Mais tout va finalement s’arranger, assure Denis Morel, chef de l’unité e-government de La Poste Suisse, qui est chargé de ce dossier brûlant. Le code acheté en 2020 a été perfectionné par une équipe de spécialistes à Neuchâtel. L’accent a été mis sur sa fonctionnalité et sa lisibilité. Désormais, le programme doit être analysé par des spécialistes externes afin qu’ils puissent attirer l’attention du géant jaune sur les éventuelles lacunes en matière de sécurité. Tout comme Google, qui fait attaquer ses systèmes par des centaines de hackeurs afin de traquer les bugs, celui qui en trouve un étant récompensé.

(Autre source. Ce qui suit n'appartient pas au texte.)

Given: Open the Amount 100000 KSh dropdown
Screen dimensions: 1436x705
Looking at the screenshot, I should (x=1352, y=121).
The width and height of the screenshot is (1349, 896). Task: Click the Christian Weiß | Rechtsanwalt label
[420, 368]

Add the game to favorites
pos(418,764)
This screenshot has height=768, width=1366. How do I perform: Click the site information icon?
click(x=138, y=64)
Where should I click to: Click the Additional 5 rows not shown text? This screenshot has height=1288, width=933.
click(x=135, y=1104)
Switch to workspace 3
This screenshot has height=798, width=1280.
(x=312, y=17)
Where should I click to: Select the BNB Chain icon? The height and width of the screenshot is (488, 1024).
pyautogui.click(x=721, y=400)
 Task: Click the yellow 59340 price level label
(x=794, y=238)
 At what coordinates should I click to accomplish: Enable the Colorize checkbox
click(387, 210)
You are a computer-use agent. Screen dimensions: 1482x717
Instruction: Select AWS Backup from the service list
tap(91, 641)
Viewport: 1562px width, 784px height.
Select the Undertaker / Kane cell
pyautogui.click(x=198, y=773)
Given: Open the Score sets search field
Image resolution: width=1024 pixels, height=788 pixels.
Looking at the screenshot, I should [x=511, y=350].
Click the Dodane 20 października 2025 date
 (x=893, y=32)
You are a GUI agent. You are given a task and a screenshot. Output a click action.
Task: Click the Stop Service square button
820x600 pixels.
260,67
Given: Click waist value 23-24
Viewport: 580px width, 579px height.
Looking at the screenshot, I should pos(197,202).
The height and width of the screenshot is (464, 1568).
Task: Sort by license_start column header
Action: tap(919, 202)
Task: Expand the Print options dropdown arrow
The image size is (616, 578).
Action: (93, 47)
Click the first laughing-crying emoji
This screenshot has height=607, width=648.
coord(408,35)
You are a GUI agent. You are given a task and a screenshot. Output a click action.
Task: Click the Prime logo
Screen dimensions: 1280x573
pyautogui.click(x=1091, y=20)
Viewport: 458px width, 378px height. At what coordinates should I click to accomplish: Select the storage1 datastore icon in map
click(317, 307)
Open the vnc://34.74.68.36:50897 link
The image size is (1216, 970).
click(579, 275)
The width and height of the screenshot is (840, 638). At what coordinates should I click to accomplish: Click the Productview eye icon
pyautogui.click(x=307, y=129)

Cette transparence devrait entraîner une certaine confiance, d’ailleurs exigée par la loi, explique ce promoteur du vote électronique, qui dirige une équipe d’une soixantaine de collaborateurs. D’ailleurs, pour Denis Morel, «la confiance sans transparence n’est pas possible». Le projet de vote électronique de La Poste devrait être prêt à fonctionner dès l’année prochaine. Sa mise en œuvre est ensuite du ressort des cantons. On ne sait donc pas encore quand les citoyens et les citoyennes pourront voter d’un simple clic de souris.
Une chose est sûre: le vote électronique est un élément crucial pour permettre au plus grand nombre de participer à la vie politique, comparable à l’introduction du vote par correspondance ou du suffrage féminin en 1971. Les Suisses de l’étranger, surtout, pourront en profiter. A Genève, où le vote se faisait par voie électronique jusqu’en 2019, 60% des Suisses de l’étranger ont voté. Aujourd’hui, les malvoyants ne peuvent voter que s’ils se font aider, ce qui est problématique du point de vue du secret de vote. Ici aussi, le vote électronique améliorera les possibilités de participation.